During online session Adam Warski showed a trick to prove that tuple has a certain structure:
The first implementation is
def sequence[T <: Tuple](t: T): Option[InverseMap[T, Option]] =
val unwrapped = t.productIterator.collect { case Some(v) => v}.toArray[Any]
if unwrapped.length == t.productArity then Some(Tuple.fromArray(unwrapped).asInstanceOf[InverseMap[T, Option]])
else None
which allows (but shouldn't)
sequence(("x", true)) // compiles
And implementation with a trick
def betterSequence[T <: Tuple](t: T)(using T <:< Map[InverseMap[T, Option], Option]): Option[InverseMap[T, Option]] =
val unwrapped = t.productIterator.collect { case Some(v) => v}.toArray[Any]
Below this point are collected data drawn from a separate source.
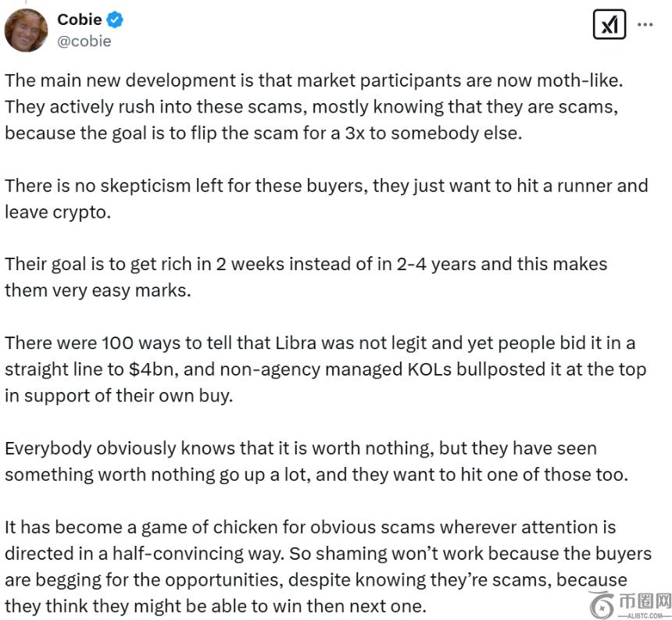Open the three-dot more options menu
Image resolution: width=672 pixels, height=620 pixels.
coord(645,24)
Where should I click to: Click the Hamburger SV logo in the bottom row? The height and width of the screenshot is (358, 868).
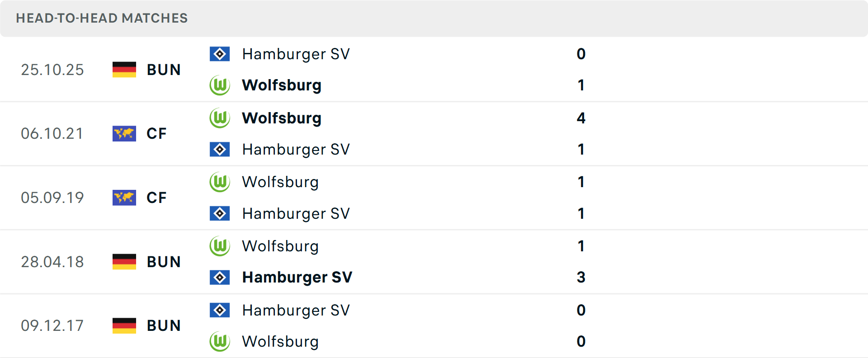(220, 310)
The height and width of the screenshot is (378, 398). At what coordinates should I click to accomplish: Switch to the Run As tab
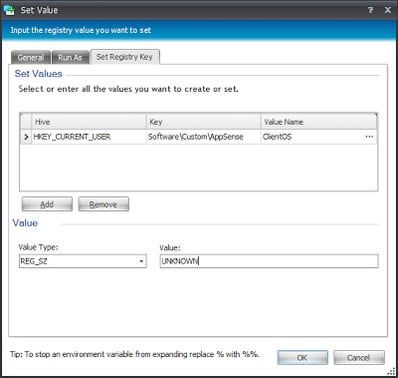point(70,57)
if unwrapped.length == t.productArity then Some(Tuple.fromArray(unwrapped).asInstanceOf[InverseMap[T, Option]])
else None
betterSequence(("x", true)) // compile error
Could some explain how
(using T <:< Map[InverseMap[T, Option], Option])
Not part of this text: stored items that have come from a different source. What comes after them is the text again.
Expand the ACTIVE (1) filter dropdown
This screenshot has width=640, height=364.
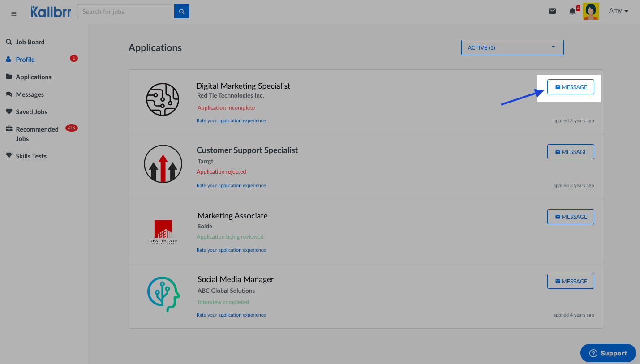512,47
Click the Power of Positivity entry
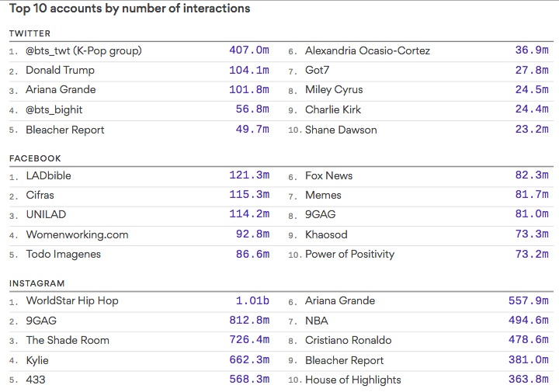 [x=349, y=254]

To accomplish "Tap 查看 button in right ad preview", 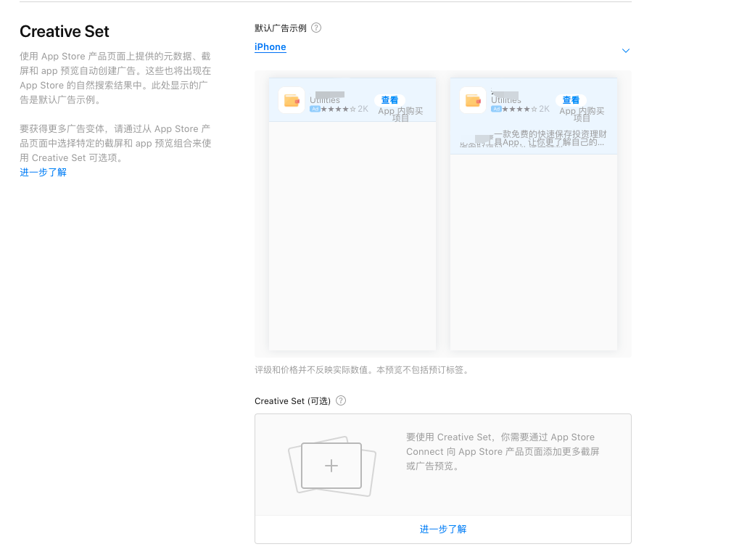I will [x=571, y=100].
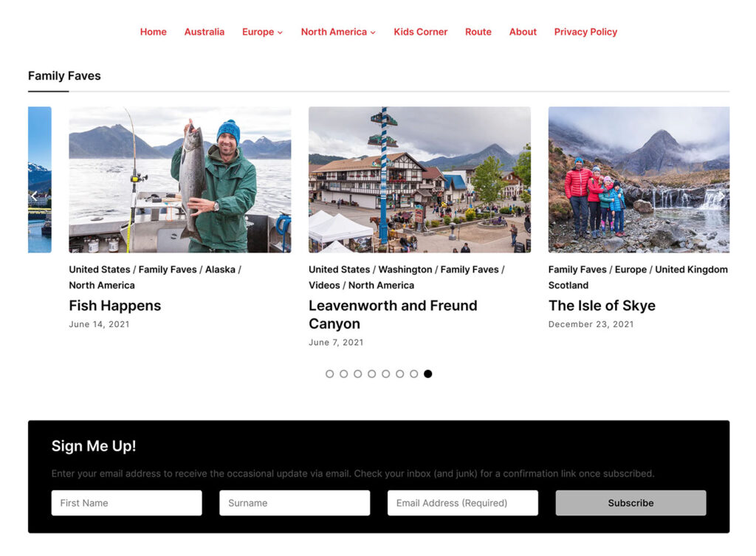Select the second carousel pagination dot

(x=344, y=374)

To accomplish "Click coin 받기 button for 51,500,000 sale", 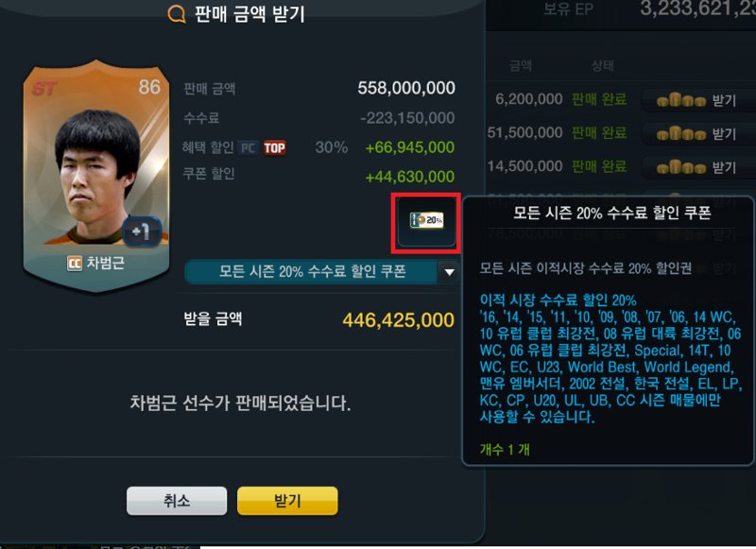I will [696, 133].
works and why T is a subtype of Map?
InverseMap[T, Foo] takes a tuple T that looks like (Foo[t1], Foo[t2], ..., Foo[tn]) and turns it into a tuple (t1, t2, ..., tn). If T does not have that structure, i.e. it's not a bunch of Foos, it will not compile (with a somewhat cryptic error). This is the main thing that proves the tuple only has Options in it.
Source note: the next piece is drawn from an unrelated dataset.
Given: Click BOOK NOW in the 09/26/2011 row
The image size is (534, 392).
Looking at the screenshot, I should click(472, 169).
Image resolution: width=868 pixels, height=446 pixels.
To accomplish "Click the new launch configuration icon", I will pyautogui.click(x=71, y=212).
The next question is how to insert this type into the betterSequence method. Map[T, Foo] turns a tuple T that looks like (t1, t2, ..., tn) into (Foo[t1], Foo[t2], ..., Foo[tn]) (the inverse of InverseMap). Thus, Map[InverseMap[T, Option], Option] is just T (think of maths, where f(f^-1(x)) is again x. The bound T <:< T will always be true, but only if the InverseMap succeeds first.